Write out, word for word, the part of the kelp forest article below from "Scuba divers along" to "Islands and Japan.".

#### Text for analysis

Scuba divers along the California coast have been watching the kelp forests steadily disappear for years, and everyone is pointing fingers at the purple sea urchins’ voracious appetite for the algae.
Beneath the chilly, nutrient-rich California waters, purple urchins (Strongylocentrotus purpuratus) cover the rocks like millions of cockroaches, using their platelike teeth to chip away at rocks and hunker down in the resulting crevices. Occasionally the pitiful remains of a once-majestic kelp plant, tattered and chewed, can be found with urchins covering every square inch. It won’t be there tomorrow.
As much as 90% of the bull kelp in California has disappeared, and the effects of the urchin appetite are not confined to California. These same effects have been observed in Oregon, Australia , the Aleutian Islands and Japan.
Keith Rootsaert, a California diver since 1984, is now working to understand the urchin explosion through experiments in Monterey. “In 2014 the urchins just went crazy”, he recounts, “All the fish were kinda…gone, there was just something missing”.
Sunflower sea stars have historically preyed on purple urchins. With an arm span reaching 1 meter across, these spiny giants kept the urchin populations at bay along the Pacific coast. However, around 2013 a marine heatwave event, named “The Blob” by scientists, threw kelp forest ecosystems out of whack. Warmer ocean temperatures led to massive die-offs of the stars.
Sea otters are another predator of urchins in the kelp forests. cracking the tough, spiky bodies on their chests, otters’ bones and teeth will turn sea urchin purple from this particular dietary choice. But otter populations have been historically depleted due to hunting and environmental stressors. Changing ocean conditions, the disappearance of sunflower stars and the precarious situation of California sea otter populations has created the perfect storm for urchin takeover.

########
#### Supplied data

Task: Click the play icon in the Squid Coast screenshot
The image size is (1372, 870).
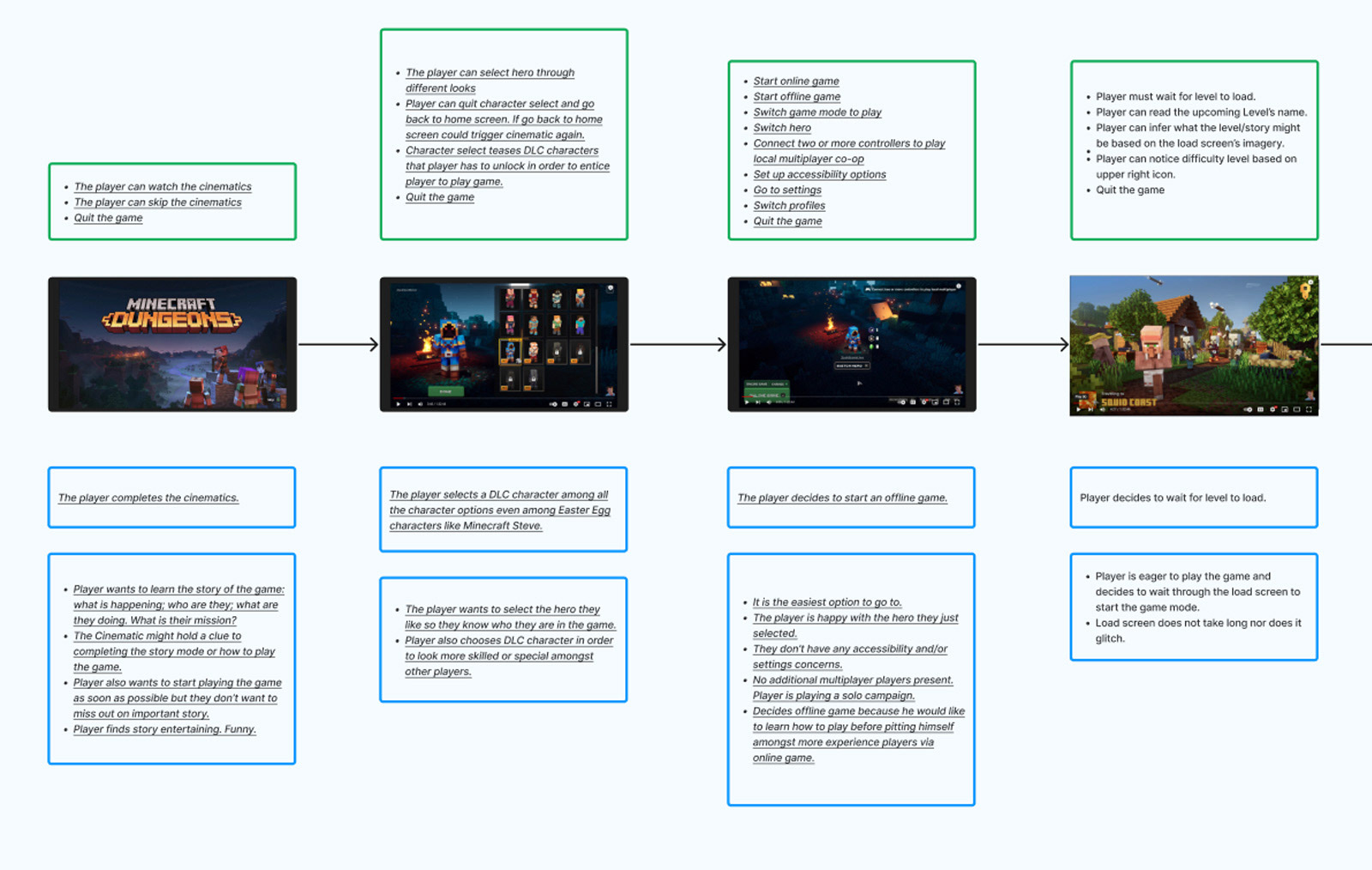Action: tap(1079, 409)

########

[Response to this exercise]:
Scuba divers along the California coast have been watching the kelp forests steadily disappear for years, and everyone is pointing fingers at the purple sea urchins’ voracious appetite for the algae.
Beneath the chilly, nutrient-rich California waters, purple urchins (Strongylocentrotus purpuratus) cover the rocks like millions of cockroaches, using their platelike teeth to chip away at rocks and hunker down in the resulting crevices. Occasionally the pitiful remains of a once-majestic kelp plant, tattered and chewed, can be found with urchins covering every square inch. It won’t be there tomorrow.
As much as 90% of the bull kelp in California has disappeared, and the effects of the urchin appetite are not confined to California. These same effects have been observed in Oregon, Australia , the Aleutian Islands and Japan.